### Reading text

Inspired by HeyAlma.com, How I keep calm is our new series featuring different ways students are finding peace and contentment during the COVID-19 pandemic. 

by Isaac Adeoluwa Atayero, Contributor

Crisis has never been as inescapable as it is right now. Whether it is dealing with the pandemic, social justice issues or a professor who is yet to figure out Zoom, there is some level of difficulty and looming danger that is present everywhere you look.

The overt documentation of this period in time has been unrelenting thanks to social media and high quality smartphone cameras. Everyone has something to say and share or reshare and it has all become overwhelming for me. When I look back at this year, I don’t want to look back at crisis after crisis. I don’t want my phone gallery to only be filled with protest after COVID-19 warning.

So I decided to do something about it.

I started taking portraits of my friends and anyone who would let me put my iPhone in their face. I have always loved taking pictures with the portrait mode on my iPhone but I did not realize how much fun it would be to take pictures of other people smiling and being crisis-free in that moment.

I look at my camera roll now and I smile at the silly faces, the glammed up winks, and the effortless beauty that is able to exist during these crazy times. It is important that we are able to create some type of pseudo-reality for ourselves and preserve some of the joy in the world. Taking pictures enables me to do that.

It allows me to control, in a small way, the energy I surround myself with. It gives me the ability to capture the people around me in what I believe is their true essence. It affords me the chance to celebrate people in a world that gives you little to celebrate. There have been so many cancelled birthdays, anniversaries, naming ceremonies, weddings, funerals and vow renewals this year. If my request to take someone’s picture brings them even a little bit of that stolen celebration, that is plenty.

######
### Provided information

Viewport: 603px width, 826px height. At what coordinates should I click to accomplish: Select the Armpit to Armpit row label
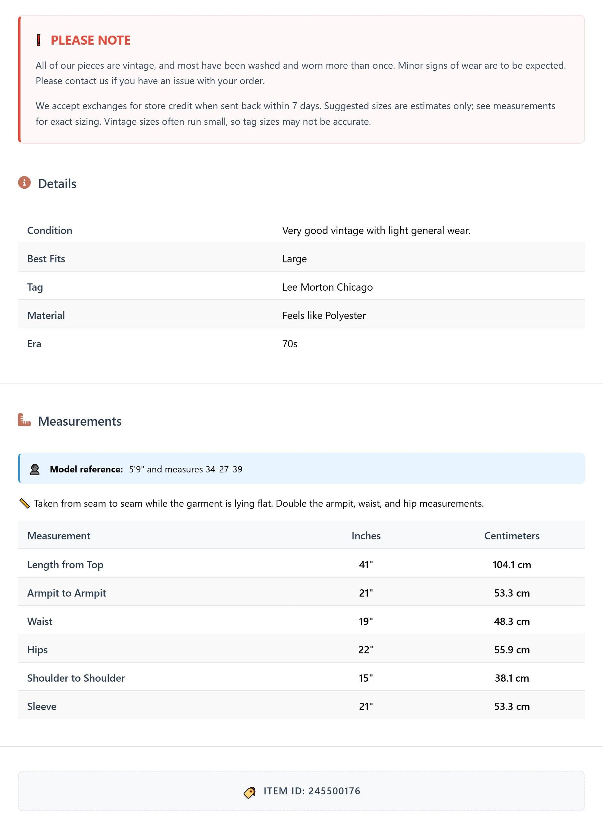pos(67,593)
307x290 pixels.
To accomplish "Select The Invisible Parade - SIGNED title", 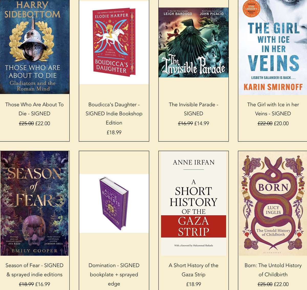I will (x=194, y=109).
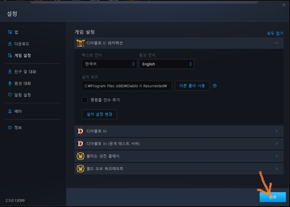Viewport: 290px width, 207px height.
Task: Select the 알림 설정 notification icon
Action: click(x=10, y=95)
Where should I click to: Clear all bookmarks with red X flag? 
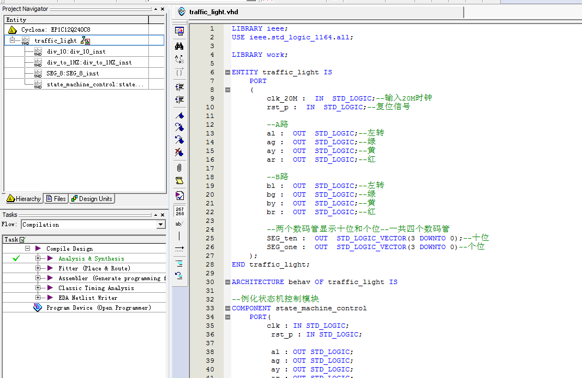(179, 152)
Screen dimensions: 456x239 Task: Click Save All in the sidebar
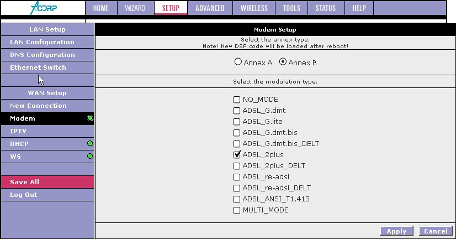click(47, 182)
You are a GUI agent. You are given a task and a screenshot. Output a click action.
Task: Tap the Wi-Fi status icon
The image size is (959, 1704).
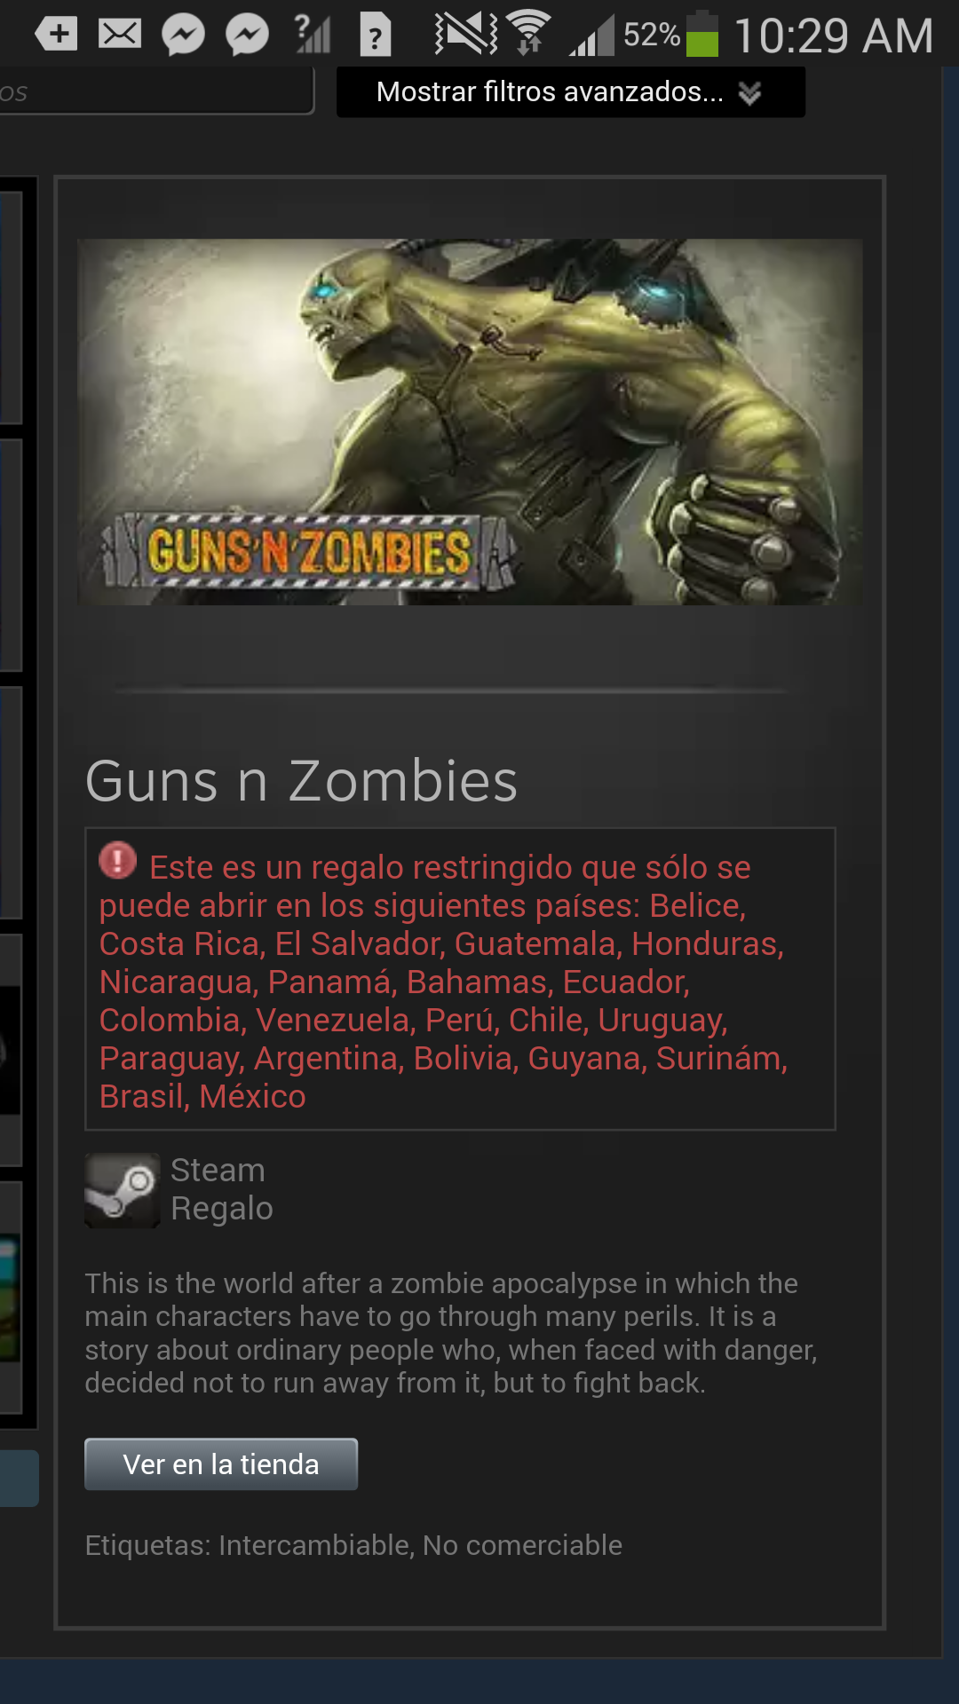[x=529, y=33]
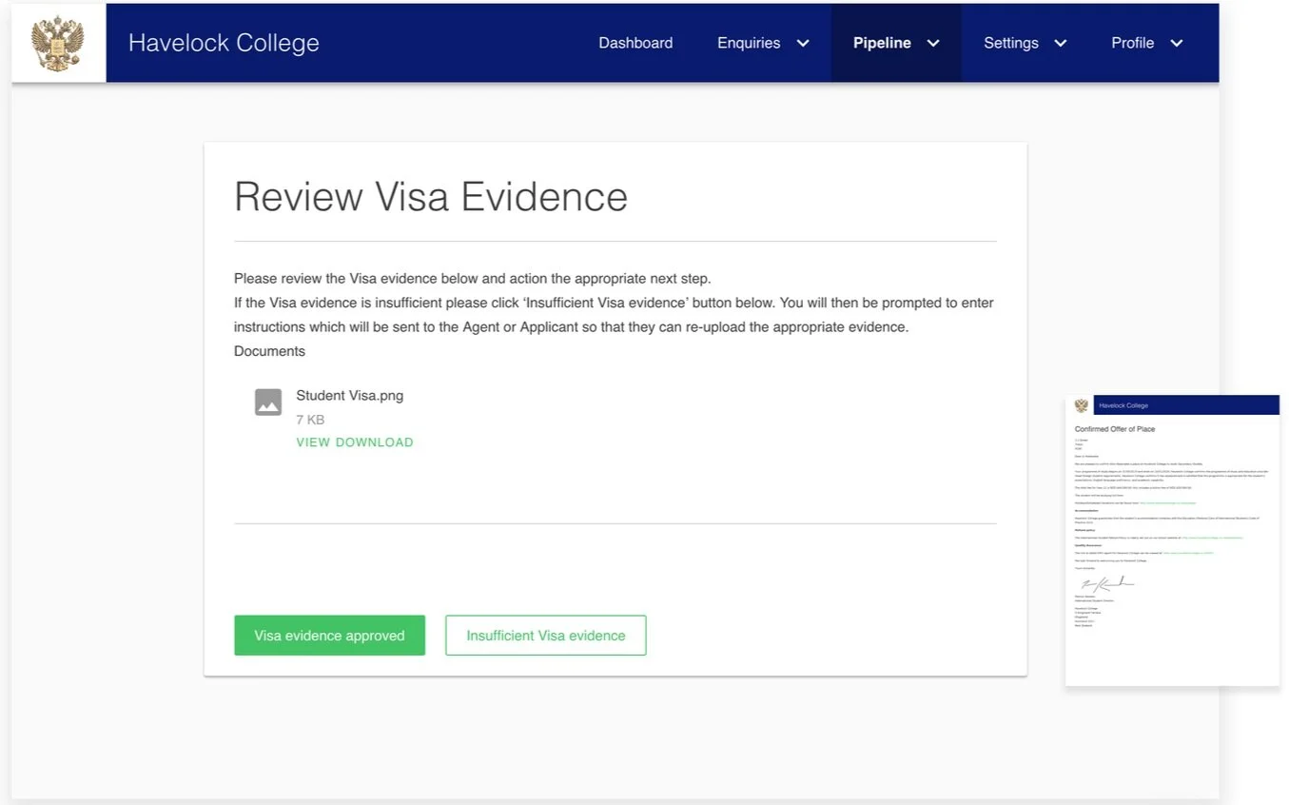Expand the Pipeline dropdown chevron
Image resolution: width=1289 pixels, height=805 pixels.
933,43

######

Questions to answer ▸
1. According to the portraits essay, which camera setting has the writer always loved using to take pictures?
2. Reproduce the portraits essay word for word from "Crisis has never" to "everywhere you look.".

Results by task ▸
1. The portrait mode on the writer's iPhone.

2.
Crisis has never been as inescapable as it is right now. Whether it is dealing with the pandemic, social justice issues or a professor who is yet to figure out Zoom, there is some level of difficulty and looming danger that is present everywhere you look.